[Saved entries]
________________________

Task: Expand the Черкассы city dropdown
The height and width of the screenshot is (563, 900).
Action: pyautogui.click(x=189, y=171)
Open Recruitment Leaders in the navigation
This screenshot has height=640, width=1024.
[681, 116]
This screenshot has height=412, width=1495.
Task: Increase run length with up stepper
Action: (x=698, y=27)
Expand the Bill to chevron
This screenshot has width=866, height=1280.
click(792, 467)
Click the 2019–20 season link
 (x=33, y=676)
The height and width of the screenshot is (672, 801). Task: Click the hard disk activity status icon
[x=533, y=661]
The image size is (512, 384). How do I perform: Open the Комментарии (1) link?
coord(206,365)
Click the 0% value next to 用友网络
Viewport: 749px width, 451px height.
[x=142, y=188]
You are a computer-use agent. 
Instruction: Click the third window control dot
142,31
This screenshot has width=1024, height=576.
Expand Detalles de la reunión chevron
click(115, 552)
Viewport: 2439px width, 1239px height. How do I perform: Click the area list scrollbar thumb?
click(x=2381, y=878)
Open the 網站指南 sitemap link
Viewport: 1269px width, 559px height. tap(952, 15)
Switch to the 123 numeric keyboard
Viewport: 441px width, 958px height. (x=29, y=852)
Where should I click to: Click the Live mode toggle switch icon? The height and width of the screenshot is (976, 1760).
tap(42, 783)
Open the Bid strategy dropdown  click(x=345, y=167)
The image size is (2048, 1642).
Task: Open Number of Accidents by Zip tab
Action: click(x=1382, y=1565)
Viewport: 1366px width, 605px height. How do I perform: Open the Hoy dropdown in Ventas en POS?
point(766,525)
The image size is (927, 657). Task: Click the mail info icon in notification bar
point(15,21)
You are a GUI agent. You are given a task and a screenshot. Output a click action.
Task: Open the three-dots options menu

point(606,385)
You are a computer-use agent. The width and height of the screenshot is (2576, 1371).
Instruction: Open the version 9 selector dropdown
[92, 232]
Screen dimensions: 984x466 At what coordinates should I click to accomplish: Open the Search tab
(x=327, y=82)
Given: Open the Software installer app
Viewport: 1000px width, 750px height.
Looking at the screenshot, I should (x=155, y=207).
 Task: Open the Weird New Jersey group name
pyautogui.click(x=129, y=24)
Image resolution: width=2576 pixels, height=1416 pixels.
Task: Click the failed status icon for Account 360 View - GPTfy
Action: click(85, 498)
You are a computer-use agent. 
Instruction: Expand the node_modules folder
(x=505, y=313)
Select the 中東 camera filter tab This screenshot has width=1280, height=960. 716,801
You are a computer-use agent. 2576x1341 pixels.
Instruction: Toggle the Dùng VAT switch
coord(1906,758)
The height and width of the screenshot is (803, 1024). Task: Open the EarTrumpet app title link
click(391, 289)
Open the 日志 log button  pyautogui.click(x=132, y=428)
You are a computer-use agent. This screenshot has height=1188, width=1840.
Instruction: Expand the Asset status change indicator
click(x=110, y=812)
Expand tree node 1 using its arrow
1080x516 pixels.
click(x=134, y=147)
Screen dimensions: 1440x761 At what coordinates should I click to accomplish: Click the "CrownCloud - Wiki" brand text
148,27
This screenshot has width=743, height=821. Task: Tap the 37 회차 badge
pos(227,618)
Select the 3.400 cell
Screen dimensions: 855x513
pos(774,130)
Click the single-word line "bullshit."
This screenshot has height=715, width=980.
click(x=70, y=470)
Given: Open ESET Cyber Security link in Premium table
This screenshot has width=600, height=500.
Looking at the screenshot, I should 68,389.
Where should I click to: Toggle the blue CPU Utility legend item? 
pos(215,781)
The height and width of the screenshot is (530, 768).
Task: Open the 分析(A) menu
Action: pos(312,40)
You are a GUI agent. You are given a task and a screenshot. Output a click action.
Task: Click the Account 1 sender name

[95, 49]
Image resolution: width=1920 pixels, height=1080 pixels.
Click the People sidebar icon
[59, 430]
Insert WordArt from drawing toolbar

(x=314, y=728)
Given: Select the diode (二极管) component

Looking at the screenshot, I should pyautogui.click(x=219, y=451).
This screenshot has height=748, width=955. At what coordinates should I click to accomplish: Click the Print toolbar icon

________________________

■ THE REQUEST:
Find each line in the records above that contains the string "dimensions", and copy those lines.

■ RESPONSE BELOW:
Screen dimensions: 984x466 At what coordinates should I click to accomplish: Open the Search tab
Screen dimensions: 1440x761 At what coordinates should I click to accomplish: Click the "CrownCloud - Wiki" brand text
Screen dimensions: 855x513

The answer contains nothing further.